2. The manufacturing method of the plugged honeycomb structure
according to claim 1, wherein said at least one compatible
component is a component which can decompose or disappear when
fired.
3. The manufacturing method of the plugged honeycomb structure
according to claim 1, wherein the component is at least one
selected from the group consisting of water, a surfactant,
glycerin, acetone, methanol, ethanol, toluene and benzene.
Description
BACKGROUND OF THE INVENTION
[0001] 1. Field of the Invention
[0002] The present invention relates to a manufacturing method of a
plugged honeycomb structure which can preferably be used in a
filter such as a diesel particulate filter and in which
predetermined cells at an end surface of the structure are
plugged.
[0003] 2. Description of the Related Art
[0004] As a dust collecting filter typified by a diesel particulate
filter (DPF), a ceramic filter having a honeycomb structure is
used. Such a filter has a honeycomb structure having a large number
of cells which are separated and formed by porous partition walls
so as to constitute passages of a fluid, and each cell is plugged
at one end portion opposite to that of an adjacent cell so that
each end surface of the honeycomb structure has a checkered
pattern.

**ACTIONS TO TAKE:**
#1 Output the honeycomb structure passage starting with "3. The manufacturing" and going on through "toluene and benzene.".
#2 Do these statements agree with the honeycomb structure passage? For each, answer yes or no and quote the words of the passage that decide it.
(a) Glycerin is one of the substances the component may be selected from.
(b) The cells of the filter are separated by nonporous partition walls.
(c) Each end surface of the honeycomb structure has a striped pattern.
The data after this point is separate from the honeycomb structure passage.

**LISTED ENTRIES:**
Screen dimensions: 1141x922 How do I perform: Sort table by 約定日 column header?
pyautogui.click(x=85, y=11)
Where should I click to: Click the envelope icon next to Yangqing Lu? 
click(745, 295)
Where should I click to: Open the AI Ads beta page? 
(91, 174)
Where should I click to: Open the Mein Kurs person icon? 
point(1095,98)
--
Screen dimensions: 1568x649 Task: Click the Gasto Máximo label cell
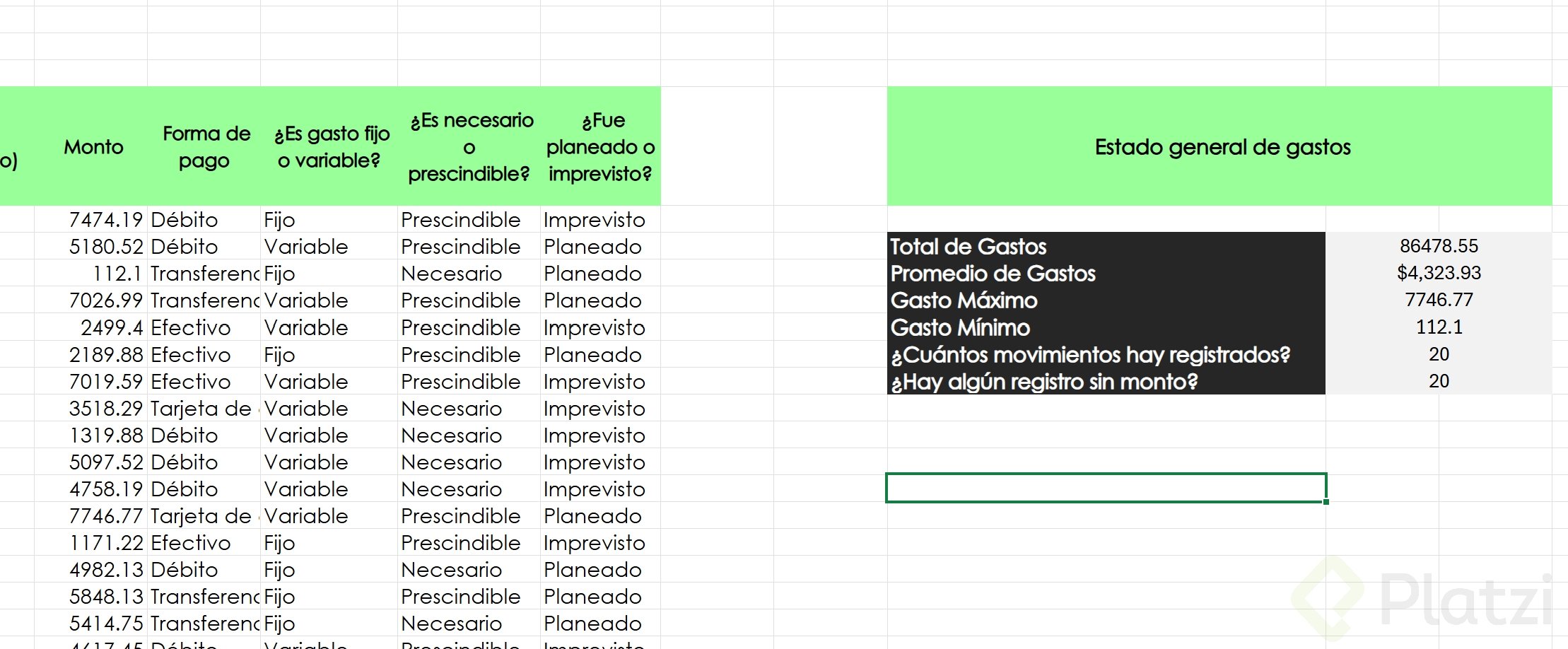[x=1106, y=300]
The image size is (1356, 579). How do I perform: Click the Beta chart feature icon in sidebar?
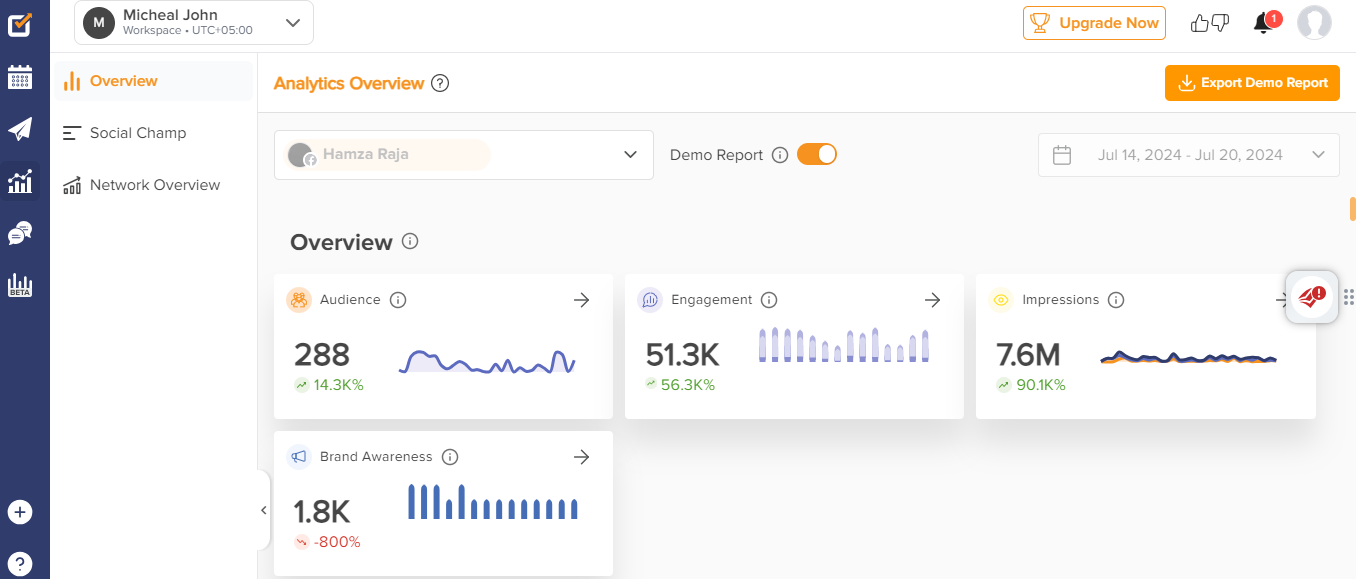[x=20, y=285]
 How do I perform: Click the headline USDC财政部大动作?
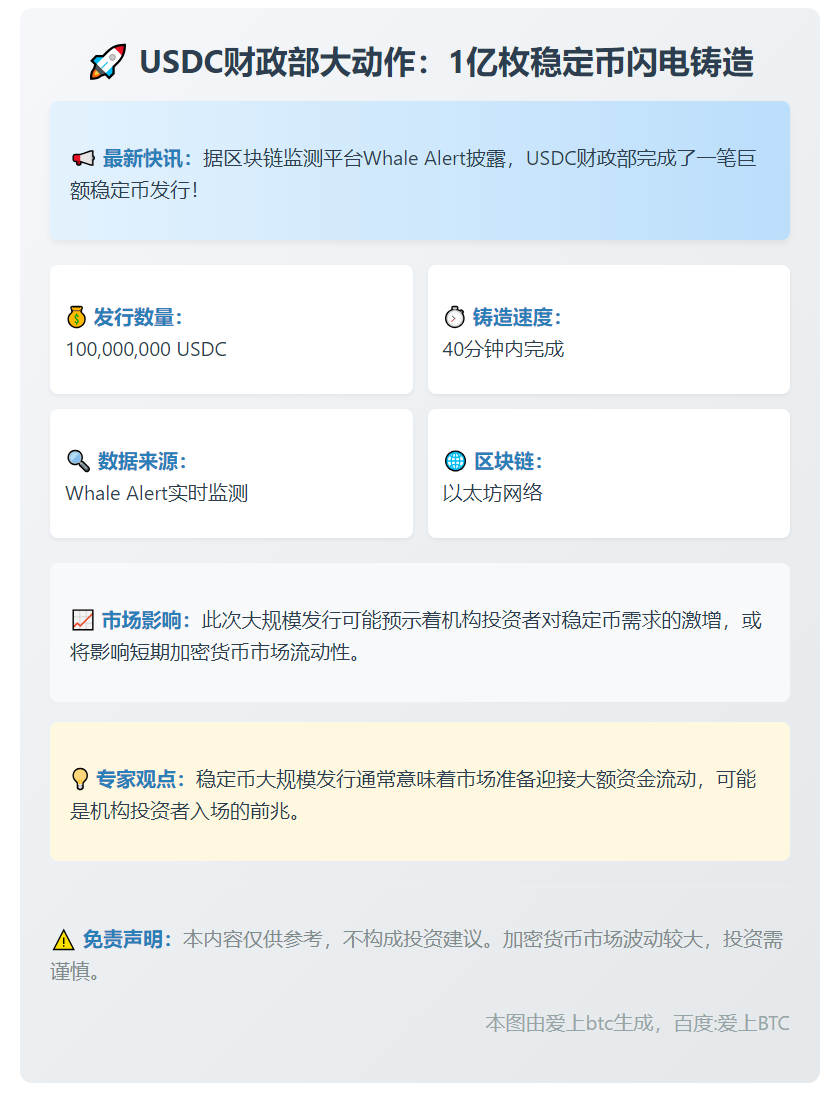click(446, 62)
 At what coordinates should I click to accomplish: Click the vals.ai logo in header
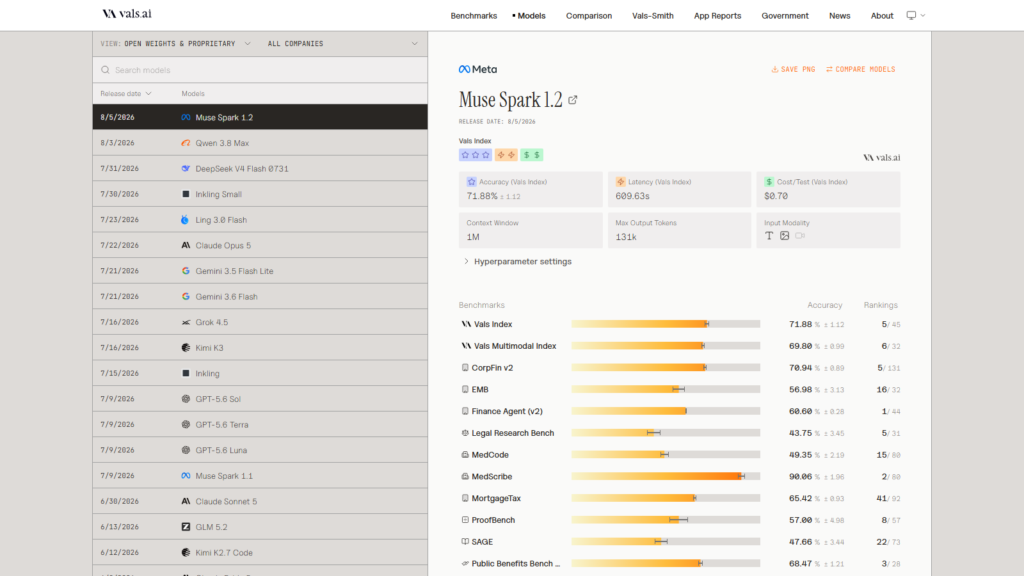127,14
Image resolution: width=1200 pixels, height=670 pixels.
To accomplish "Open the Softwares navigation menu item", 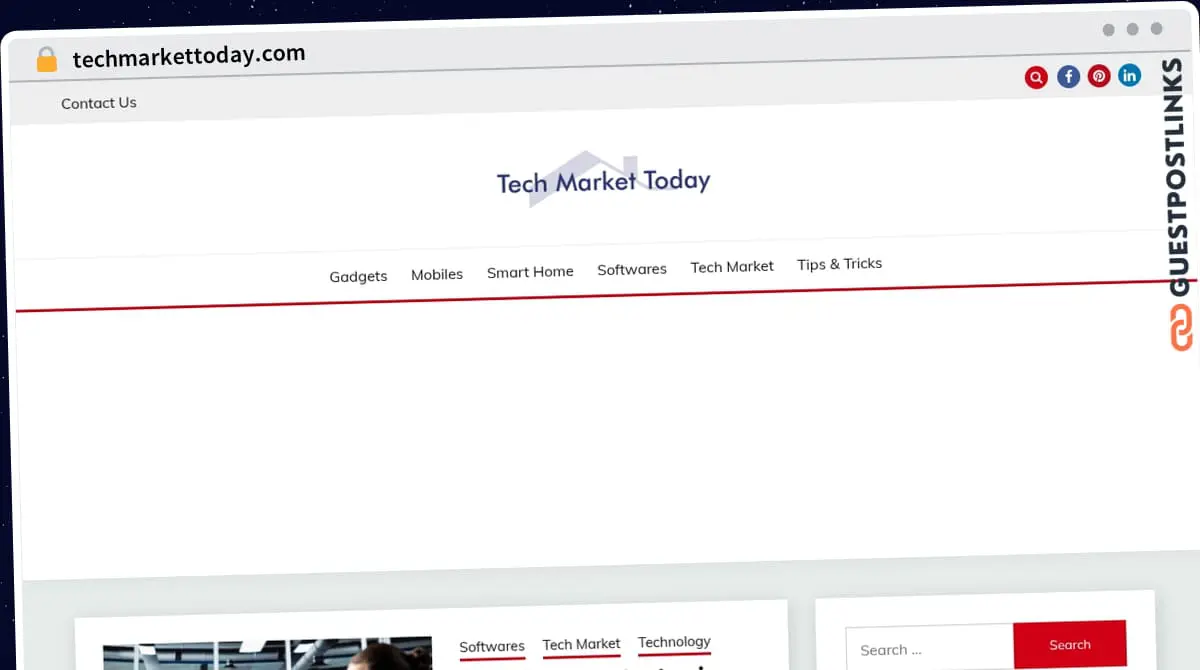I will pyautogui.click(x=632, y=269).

**WRITTEN RESPONSES:**
#1
3. The manufacturing method of the plugged honeycomb structure
according to claim 1, wherein the component is at least one
selected from the group consisting of water, a surfactant,
glycerin, acetone, methanol, ethanol, toluene and benzene.

#2
(a) Yes: "selected from the group consisting of water, a surfactant, glycerin, acetone, methanol, ethanol, toluene and benzene"
(b) No: "separated and formed by porous partition walls"
(c) No: "each end surface of the honeycomb structure has a checkered pattern"